# [Document extract]
The Department of Medicine laments the untimely retirement, due to illness, of Ronald L. Nagel, MD, just over two years ago from his position as the Chief of the Division of Hematology.
Image: Ronald L. Nagel, MD
At last week's Medicine Grand Rounds, Mary Fabry, PhD, Professor of Medicine (Hematology) and long-time collaborator with Dr. Nagel, presented this warm tribute:
Ronald L. Nagel was born in Chile in 1936 to a mother proud of her Spanish and Araucanian Indian heritage. His father emigrated from Bratislava ahead of the holocaust that took his eldest brother. On arriving in Chile his father joined the family antique business that is still active in Chile and Florida. His mother was classically trained as an artist and exhibited her oil paintings in Chile before becoming a cultural attache for Chile first in New York where the young Ron unhappily attended a strict Catholic school, and then in Mexico where he met and was greatly impressed with Bernard Baruch and the Nobel prize-winning Chilean poet Pable Neruda.

# [Data]

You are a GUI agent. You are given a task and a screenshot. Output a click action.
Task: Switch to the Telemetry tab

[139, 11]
---
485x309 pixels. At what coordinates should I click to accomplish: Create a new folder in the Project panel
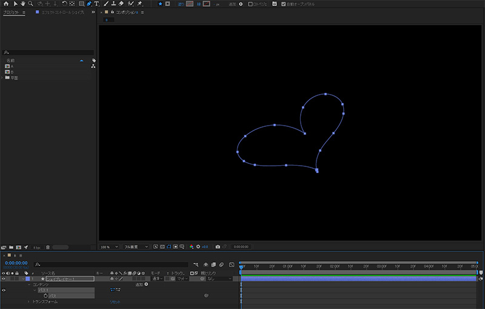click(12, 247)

# [Exercise set]
**A.** In the tribute to Ronald L. Nagel, who presented the tribute at Medicine Grand Rounds?
**B.** Pick up the tribute to Ronald L. Nagel after its last sentence and continue it.

# [Numbered answers]
**A.** Mary Fabry, PhD, Professor of Medicine (Hematology) and a long-time collaborator with Dr. Nagel.

**B.**
Dr. Nagel attended medical school in Chile, graduated in 1960 and did three years of post-graduate training both as a resident in the Faculty of Medicine and as a student in the Faculty of Physics and Mathematics at the University of Chile. During that period of time he published a number of papers including two letters to Nature that touched on population studies that would form a part of his later career. He came to the United States as a NIH International Post-Doctoral fellow where he joined the laboratory of Helen Ranney with whom he first published a number of papers on hemoglobin-haptoglobin interactions and then began to work with Helen and Bob Bookchin on mutant hemoglobins. He and Bob published several papers mapping the Inhibition of BhS polymerization using naturally occurring mutations in the days before site-directed mutagenesis.
In his 45-year career at Einstein, Dr. Nagel published more than 300 peer-reviewed papers and was author or co-author on five scientific books on hemoglobin and two volumes of poetry.